Items contained in a dataset:
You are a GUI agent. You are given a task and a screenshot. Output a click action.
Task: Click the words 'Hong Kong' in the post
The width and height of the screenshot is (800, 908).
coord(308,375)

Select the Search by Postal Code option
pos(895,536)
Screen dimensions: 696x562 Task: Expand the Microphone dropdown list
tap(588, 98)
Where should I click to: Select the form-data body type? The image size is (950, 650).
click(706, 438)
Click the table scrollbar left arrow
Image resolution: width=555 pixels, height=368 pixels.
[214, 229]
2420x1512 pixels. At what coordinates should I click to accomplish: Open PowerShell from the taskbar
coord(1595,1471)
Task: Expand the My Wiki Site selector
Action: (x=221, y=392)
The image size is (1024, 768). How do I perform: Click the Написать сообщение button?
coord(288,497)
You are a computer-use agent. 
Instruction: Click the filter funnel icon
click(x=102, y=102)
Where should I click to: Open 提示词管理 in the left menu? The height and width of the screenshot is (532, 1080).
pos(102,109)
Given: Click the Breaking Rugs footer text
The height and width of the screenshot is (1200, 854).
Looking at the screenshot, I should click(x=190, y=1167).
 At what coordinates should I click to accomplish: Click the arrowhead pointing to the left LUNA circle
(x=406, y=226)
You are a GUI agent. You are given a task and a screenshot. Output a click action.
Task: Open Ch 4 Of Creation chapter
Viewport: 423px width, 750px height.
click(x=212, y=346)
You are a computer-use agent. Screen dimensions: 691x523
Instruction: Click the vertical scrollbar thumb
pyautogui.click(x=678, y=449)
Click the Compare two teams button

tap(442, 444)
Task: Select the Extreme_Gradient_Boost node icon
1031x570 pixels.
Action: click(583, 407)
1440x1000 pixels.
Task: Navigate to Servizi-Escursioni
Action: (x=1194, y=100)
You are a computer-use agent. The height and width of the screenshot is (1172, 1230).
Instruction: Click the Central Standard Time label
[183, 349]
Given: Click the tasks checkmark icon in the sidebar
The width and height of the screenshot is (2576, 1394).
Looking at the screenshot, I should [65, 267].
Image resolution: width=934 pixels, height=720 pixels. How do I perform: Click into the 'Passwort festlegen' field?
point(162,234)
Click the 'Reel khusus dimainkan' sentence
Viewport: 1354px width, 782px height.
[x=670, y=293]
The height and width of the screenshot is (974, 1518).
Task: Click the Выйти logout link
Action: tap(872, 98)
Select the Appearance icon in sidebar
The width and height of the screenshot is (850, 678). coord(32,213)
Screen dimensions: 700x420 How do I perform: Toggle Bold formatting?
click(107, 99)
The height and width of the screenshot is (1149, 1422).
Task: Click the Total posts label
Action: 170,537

WHAT YOU WILL DO:
Rewrite every line of the items above as a Markdown table with the columns "Row" and "Line," numbering each row and omitting blank lines.

EXERCISE ANSWER:
| Row | Line |
|---|---|
| 1 | You are a GUI agent. You are given a task and a screenshot. Output a click action. |
| 2 | Task: Click the words 'Hong Kong' in the post |
| 3 | The width and height of the screenshot is (800, 908). |
| 4 | coord(308,375) |
| 5 | Select the Search by Postal Code option |
| 6 | pos(895,536) |
| 7 | Screen dimensions: 696x562 Task: Expand the Microphone dropdown list |
| 8 | tap(588, 98) |
| 9 | Where should I click to: Select the form-data body type? The image size is (950, 650). |
| 10 | click(706, 438) |
| 11 | Click the table scrollbar left arrow |
| 12 | Image resolution: width=555 pixels, height=368 pixels. |
| 13 | [214, 229] |
| 14 | 2420x1512 pixels. At what coordinates should I click to accomplish: Open PowerShell from the taskbar |
| 15 | coord(1595,1471) |
| 16 | Task: Expand the My Wiki Site selector |
| 17 | Action: (x=221, y=392) |
| 18 | The image size is (1024, 768). How do I perform: Click the Написать сообщение button? |
| 19 | coord(288,497) |
| 20 | You are a computer-use agent.  |
| 21 | Instruction: Click the filter funnel icon |
| 22 | click(x=102, y=102) |
| 23 | Where should I click to: Open 提示词管理 in the left menu? The height and width of the screenshot is (532, 1080). |
| 24 | pos(102,109) |
| 25 | Given: Click the Breaking Rugs footer text |
| 26 | The height and width of the screenshot is (1200, 854). |
| 27 | Looking at the screenshot, I should click(x=190, y=1167). |
| 28 |  At what coordinates should I click to accomplish: Click the arrowhead pointing to the left LUNA circle |
| 29 | (x=406, y=226) |
| 30 | You are a GUI agent. You are given a task and a screenshot. Output a click action. |
| 31 | Task: Open Ch 4 Of Creation chapter |
| 32 | Viewport: 423px width, 750px height. |
| 33 | click(x=212, y=346) |
| 34 | You are a computer-use agent. Screen dimensions: 691x523 |
| 35 | Instruction: Click the vertical scrollbar thumb |
| 36 | pyautogui.click(x=678, y=449) |
| 37 | Click the Compare two teams button |
| 38 | tap(442, 444) |
| 39 | Task: Select the Extreme_Gradient_Boost node icon |
| 40 | 1031x570 pixels. |
| 41 | Action: click(583, 407) |
| 42 | 1440x1000 pixels. |
| 43 | Task: Navigate to Servizi-Escursioni |
| 44 | Action: (x=1194, y=100) |
| 45 | You are a computer-use agent. The height and width of the screenshot is (1172, 1230). |
| 46 | Instruction: Click the Central Standard Time label |
| 47 | [183, 349] |
| 48 | Given: Click the tasks checkmark icon in the sidebar |
| 49 | The width and height of the screenshot is (2576, 1394). |
| 50 | Looking at the screenshot, I should [65, 267]. |
| 51 | Image resolution: width=934 pixels, height=720 pixels. How do I perform: Click into the 'Passwort festlegen' field? |
| 52 | point(162,234) |
| 53 | Click the 'Reel khusus dimainkan' sentence |
| 54 | Viewport: 1354px width, 782px height. |
| 55 | [x=670, y=293] |
| 56 | The height and width of the screenshot is (974, 1518). |
| 57 | Task: Click the Выйти logout link |
| 58 | Action: tap(872, 98) |
| 59 | Select the Appearance icon in sidebar |
| 60 | The width and height of the screenshot is (850, 678). coord(32,213) |
| 61 | Screen dimensions: 700x420 How do I perform: Toggle Bold formatting? |
| 62 | click(107, 99) |
| 63 | The height and width of the screenshot is (1149, 1422). |
| 64 | Task: Click the Total posts label |
| 65 | Action: 170,537 |